Commander: Don't shoot Pavarotti!
The Kromaggs cease fire.
Arturo: FOR GOD'S SAKE MAN, I AM NOT PAVAROTTI!
Silence.
Rembrandt: Go on.
Arturo: What?
Remmy mimes.
Arturo: Oh. YOU BLISTERING IDIOT!!!
Quinn: (shouting) I set the timer to take us back to the last
world! That way we can dump Donner and finish this moron of a parody!
Wade: Why are you shouting?
The timer beeps and Quinn opens the wormhole. The five of them jump
in.
Commander: Let them go! Don't follow them!
Maggie runs past and dives into the closing portal.
Commander: We have them just where we want them! Ha - ha ha - ha ha!

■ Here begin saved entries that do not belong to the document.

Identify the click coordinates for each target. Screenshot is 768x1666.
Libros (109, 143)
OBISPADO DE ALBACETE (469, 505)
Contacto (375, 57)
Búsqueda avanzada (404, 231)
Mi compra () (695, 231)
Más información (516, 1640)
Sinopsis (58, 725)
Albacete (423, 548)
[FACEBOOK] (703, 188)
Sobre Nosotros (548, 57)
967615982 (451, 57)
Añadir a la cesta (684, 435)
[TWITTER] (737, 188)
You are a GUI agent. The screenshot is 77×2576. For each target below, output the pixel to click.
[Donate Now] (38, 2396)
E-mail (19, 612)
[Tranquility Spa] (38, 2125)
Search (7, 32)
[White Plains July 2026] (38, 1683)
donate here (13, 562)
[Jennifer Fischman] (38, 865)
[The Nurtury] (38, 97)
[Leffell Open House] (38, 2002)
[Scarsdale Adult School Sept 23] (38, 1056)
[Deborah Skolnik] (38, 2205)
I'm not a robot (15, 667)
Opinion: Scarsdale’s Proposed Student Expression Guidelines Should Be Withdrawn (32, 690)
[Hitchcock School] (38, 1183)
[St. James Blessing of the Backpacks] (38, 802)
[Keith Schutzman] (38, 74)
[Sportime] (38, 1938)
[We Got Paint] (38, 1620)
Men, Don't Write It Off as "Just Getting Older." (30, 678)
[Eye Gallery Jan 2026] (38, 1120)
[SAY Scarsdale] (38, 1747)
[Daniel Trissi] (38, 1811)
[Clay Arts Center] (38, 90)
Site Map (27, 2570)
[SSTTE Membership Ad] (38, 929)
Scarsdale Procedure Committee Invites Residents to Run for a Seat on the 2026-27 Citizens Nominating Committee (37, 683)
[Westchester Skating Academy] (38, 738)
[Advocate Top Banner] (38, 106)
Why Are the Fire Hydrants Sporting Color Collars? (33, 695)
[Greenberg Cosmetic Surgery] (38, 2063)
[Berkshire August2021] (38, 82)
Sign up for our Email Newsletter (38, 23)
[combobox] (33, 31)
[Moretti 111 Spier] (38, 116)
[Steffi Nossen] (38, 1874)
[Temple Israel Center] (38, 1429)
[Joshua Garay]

The Sliders, Donner and evil Maggie come out at the other end of the wormhole.
Maggie: I told you that you couldn't escape me!
Donner: You didn't say anything like that!
Maggie: No? Well, I suppose I didn't. But it was implied! And now,
none of you can stop me!
Rembrandt and Quinn level their phased plasma pulse rifles at Maggie.
Maggie: Damn.
Maggie jumps out another window as they fire, vapourising the blues
band in the corner.
Arturo: How long until the next window, Quinn my lad?
Quinn: Ah. Three weeks. (Rembrandt turns the timer over) Oh. Thanks
Remmy. Seven hours.
Wade: Gooooeeeeehaaaa.
Arturo: So where the devil are we?
Wade: Leeeeeeeooooooooooooo.
Quinn: Well, it looks pretty high tech. All the fancy lighting, cheap
silver painted walls, yellow polyester outfits - my guess is that the writers
wanted this to be a futuristic setting.
Wade: Ooooooohaaaaaaaa.
Donner: I guess this isn't my world. Maybe that's what
Michael York meant by "We have them just where we want them. Ha -
ha ha - ha ha!"
Wade: Maaaaaahaaaaaaoooooeeeeeaaaaah.
Quinn: So you think the Kromaggs somehow re-directed our wormhole?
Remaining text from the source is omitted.